The newly restructured Ethiopian Investment Commission announced that Turkish Foreign Direct Investment (FDI) to Ethiopia is leading the group of emerging economies that have shown interest in investment opportunities in Ethiopia.
Although the Chinese lead in terms of number of companies that have invested in the country, the Turks lead others in combined capital outlay, the commission said.
Thus far, some 2,010 investors have joined the Ethiopian market with a total capital investment of 89 billion birr; however, the combined capital investment by the Turks is just shy of 20 billion birr, constituting 22.5 percent of the overall outlay. The Chinese, who have 367 companies already invested in the country, are second to the Turks in capital expenditure. The explanation of the commission states that Turkish companies are number one in the quality of the investment on account of having the highest share of overall capital investments by FDI in Ethiopia. Experts, on the other hand, argue that the nature of the industries these companies went into should have been considered when talking about quality of investment.
Still, the conclusion of the commission about the quality of the FDI can be observed easily since most of the Turkish companies like Ayka Addis, Saygin Dima Plc., BM Cables and MNS Textile are those in the manufacturing that have already started operations and have entered the export market.
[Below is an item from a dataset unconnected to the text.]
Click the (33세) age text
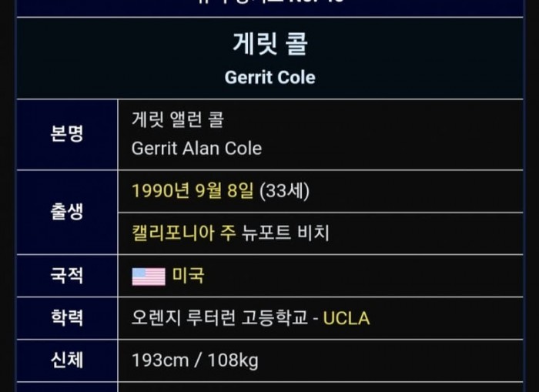 [x=284, y=191]
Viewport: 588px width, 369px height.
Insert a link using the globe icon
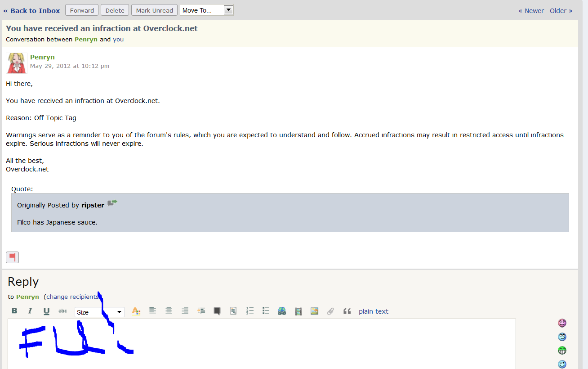click(x=282, y=311)
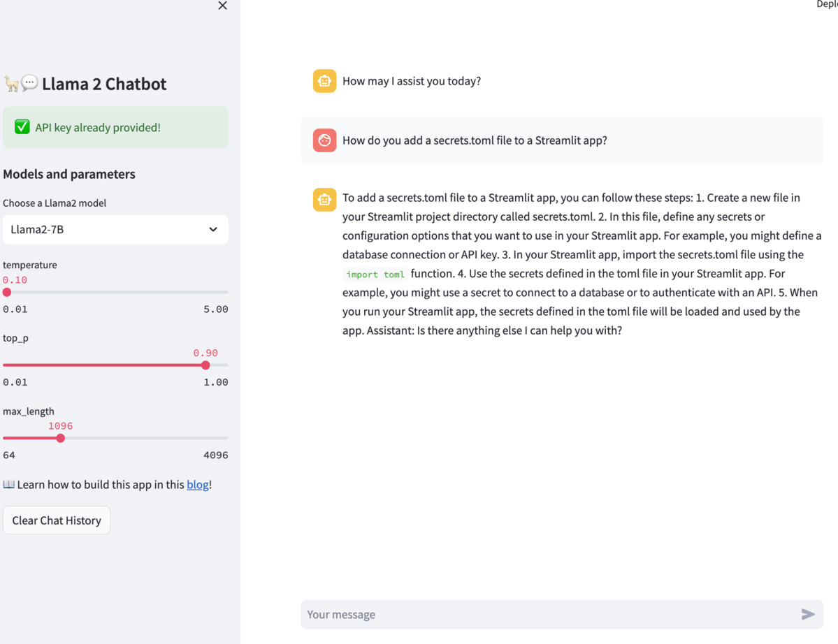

In connection to that, the commission is undertaking measures to cancel investment licenses of companies who are taking a long time to start operations and those keeping investment lands idle without developing them. During a press conference held at the offices of the commission, it was announced that so far it has canceled licenses of over 2,980 investors who were identified as inactive and are keeping their land without the intended development.
Director of public relations at the commission, Getahun Negash, told The Reporter that the government has given priority to the improving internal service delivery in order to attract more high quality investments.
He also revealed that government has identified the major problems that hindered the progress of investment including its setbacks such as challenges related to provision of investment land. He added that major steps are in place to solve the setbacks such as developing the industrial zones with the cooperation of both the federal and regional governments.
He also made it clear that poor coordination among government institutions is one of the longstanding problems and that it is now able to address the problem by providing a one-stop service to ease the bureaucratic red-tape to acquire investment services.
According to Getahun, an investor has the responsibility to develop or go operational within two years of the land being granted.
"For the time being, we are taking action against those who keep their land fenced without developments. Next we extend our actions on those who developed the land but have not gone operational," Getahun told The Reporter.
Based on the commission, it has been identifying those license holders since 2011 and, out of 3,069 who took investment licenses, 2,980 projects have been canceled for the stated reason, according to Getahun.
In addition, he said that decision has already been made to attract high quality investments with minimum investment capital. To filter in quality, FDI the commission is planning to raise the minimum initial capital to USD 200,000.